## [Task objective]
All that is needed is each line of the entries holding the word "computer", copied as it stands.

(Screenshot grounding data)

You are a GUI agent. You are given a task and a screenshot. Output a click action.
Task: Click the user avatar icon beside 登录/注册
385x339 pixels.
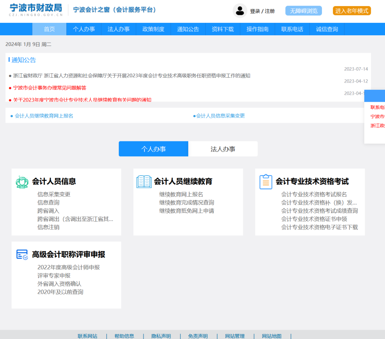(240, 11)
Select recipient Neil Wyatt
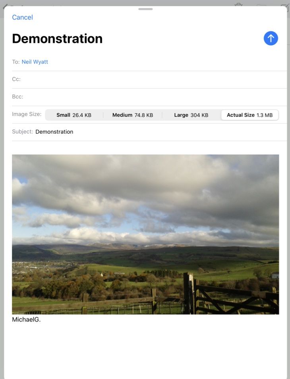 coord(35,62)
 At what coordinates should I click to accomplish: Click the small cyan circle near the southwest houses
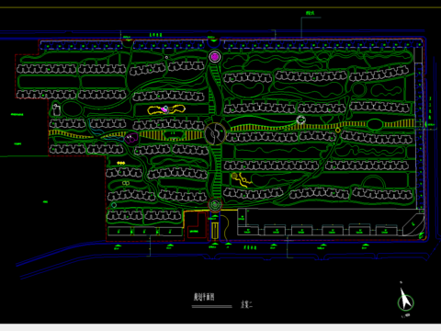(114, 205)
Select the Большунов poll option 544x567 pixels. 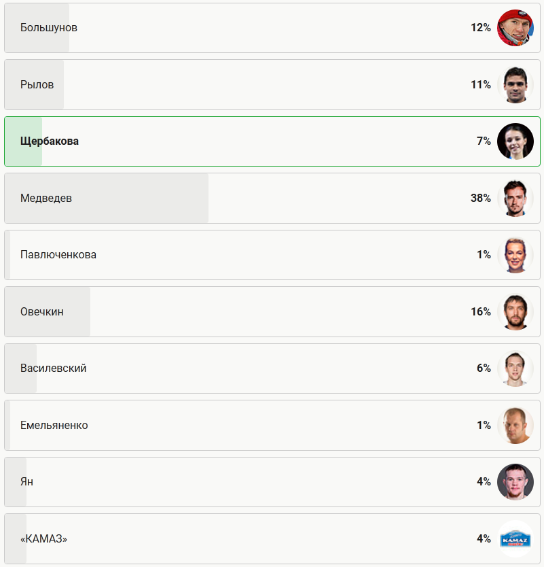(272, 28)
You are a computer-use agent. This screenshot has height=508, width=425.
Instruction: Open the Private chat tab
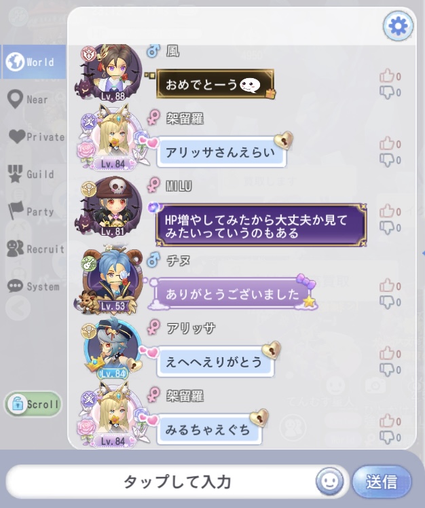click(34, 137)
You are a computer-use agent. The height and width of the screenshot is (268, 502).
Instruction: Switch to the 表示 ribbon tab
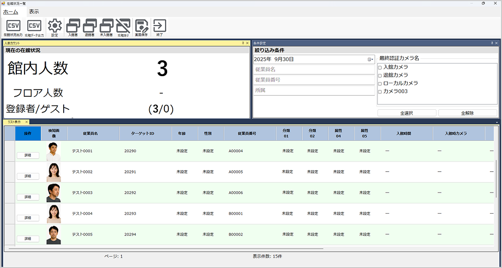coord(34,11)
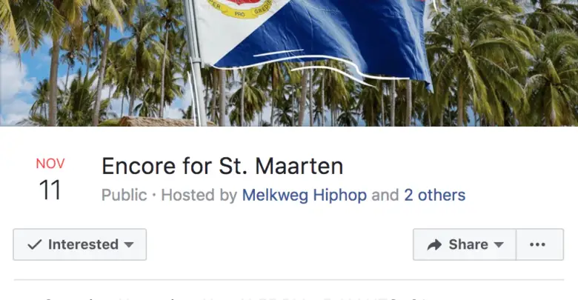The image size is (578, 300).
Task: Click the Encore for St. Maarten title
Action: pos(222,166)
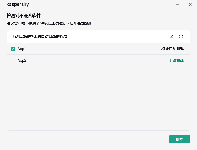The image size is (197, 150).
Task: Click the green 手动卸载 link for App2
Action: tap(176, 60)
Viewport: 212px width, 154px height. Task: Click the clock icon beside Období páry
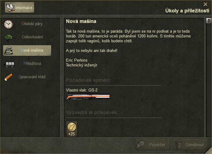point(8,24)
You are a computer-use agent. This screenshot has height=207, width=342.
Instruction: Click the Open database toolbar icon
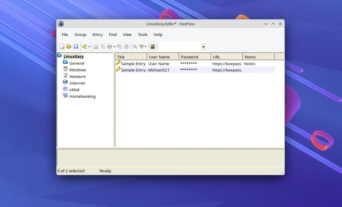click(69, 46)
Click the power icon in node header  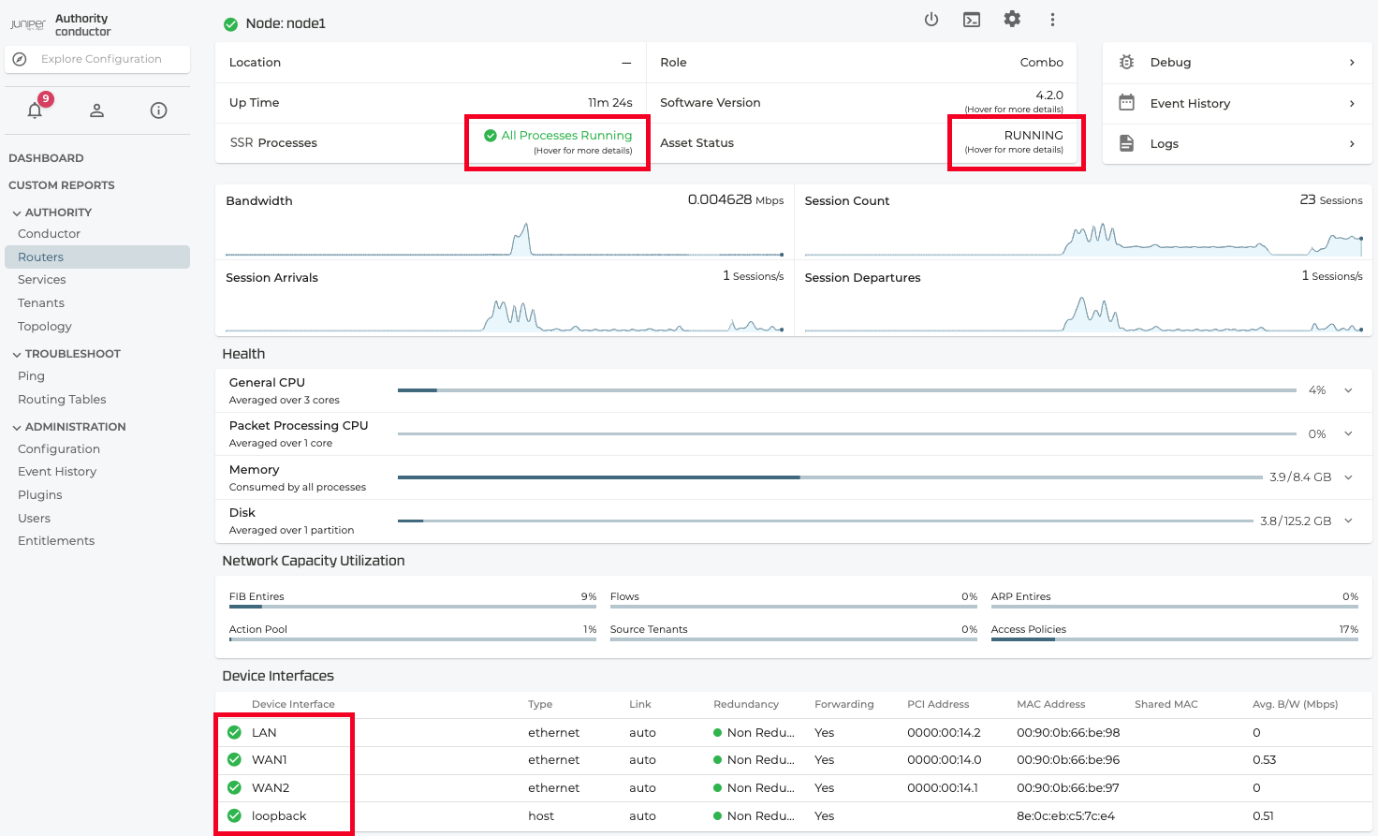(x=931, y=20)
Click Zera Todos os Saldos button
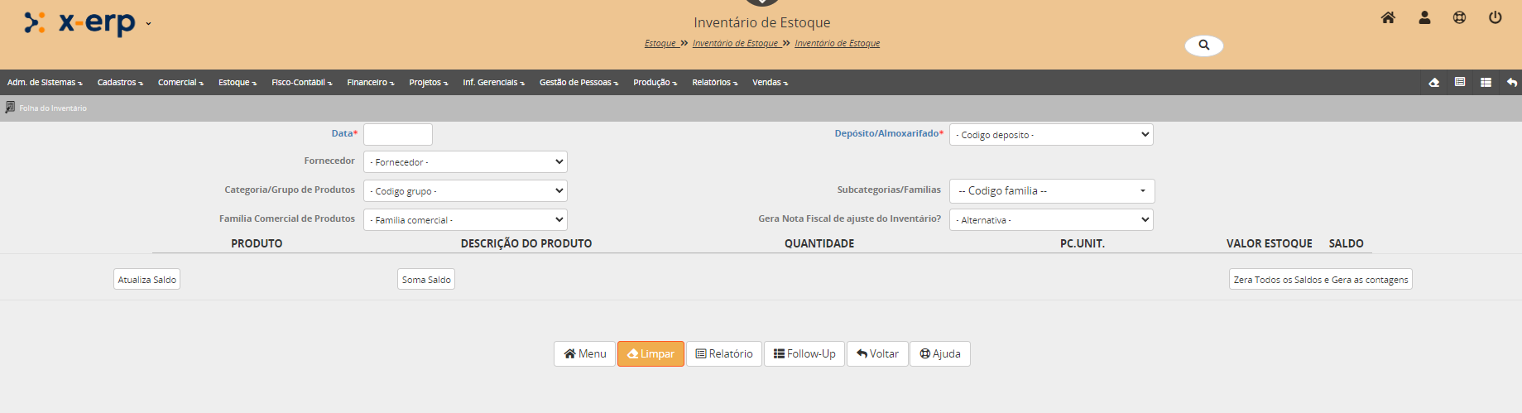1522x413 pixels. pyautogui.click(x=1320, y=280)
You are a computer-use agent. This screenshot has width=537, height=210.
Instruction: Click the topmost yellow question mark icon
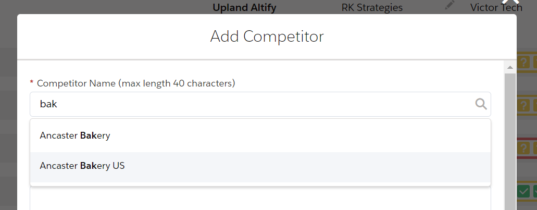click(x=523, y=63)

## [Answer area]
You are a computer-use agent. This screenshot has height=508, width=425.
You are a computer-use agent. The height and width of the screenshot is (268, 502).
You are a computer-use agent. This screenshot has height=207, width=342.
You are a computer-use agent. This screenshot has width=537, height=210.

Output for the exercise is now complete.